Exercise passage:
■ ■ ■ ■ ■

The Daily Mail has branded Tony Nicklinson, a British man who seeks the right to legally end his life after having suffered from ‘locked-in syndrome’ for twelve years, a ‘single minded, selfish obsessionist.’ A High Court judge has ruled that Mr. Nicklinson should be able to seek a ‘defence of necessity’ for cases such as his, thus establishing that ‘there are no alternative means by which his suffering may be relieved’ and absolving of murder the doctor who would assist Mr. Nicklinson’s death.
Whilst the Mail’s disgustingly frivolous treatment of a man who would think himself ‘lucky’ to develop cancer so that he could ‘say no to those who would keep (him) alive against (his) will’ does not stray onto the dangerous ground of quasi-religious ‘sanctity of life‘ claims, it does revert to scaremongering talk of dangerous precedents. Kathy Gyngell writes in her article that this is a case of ‘personal ambitions’ being put before considerations of the ‘consequences for society’ and that the judge should not have given his request ‘the time of day.’ Ms. Gyngell apparently belongs to the ‘hard cases make bad laws’ camp. However, what it seems people really mean when they cite this cliché is that hard cases make difficult laws. That may well be the case, but do we really think that it’s easy to draw the line between free speech and hate speech, or self-defence and murder? No. Do we draw such lines anyway? Of course. It seems clear to us that logistical considerations should not determine legal principles.

■ ■ ■ ■ ■

Data shown:
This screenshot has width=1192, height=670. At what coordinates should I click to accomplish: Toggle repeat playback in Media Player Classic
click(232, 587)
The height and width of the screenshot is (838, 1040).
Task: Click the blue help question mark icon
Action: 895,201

■ ■ ■ ■ ■

Pick up the commentary on the Tony Nicklinson ruling and continue it from its final sentence.

Result of the exercise:
Besides, whilst there is reason for caution when discussing cases of non-voluntary euthanasia (not be confused with involuntary euthanasia), it is deceptive to overplay the possibility of misjudgment in cases of voluntary euthanasia, as the Mail does in drawing desperate parallels to the uncertainties of abortion. As with Tony Nicklinson, these are instances of people making a ‘voluntary, clear, settled and informed decision’ to end their lives, with such cases having been properly considered for years in Belgium, The Netherlands, Luxembourg, Switzerland and three American states.
It soon becomes clear that it is exactly this ‘voluntary decision’ that the Daily Mail opposes. In a typical case of ‘political-correctness-gone-mad’ hype, the Mail dubs euthanasia a case of ‘rights too far,’ claiming that we are ‘obsessively rights oriented’ and that, in fact, ‘death is not a right.’ The National Right To Life News Today has reacted to this case in the same manner, saying
“We all accept that there are limits to choice. Even in a free democratic society there are boundaries to our autonomy. We are not entitled to exercise ‘freedoms’ that will endanger the reasonable freedoms of others…this is in order to maintain protection for others.”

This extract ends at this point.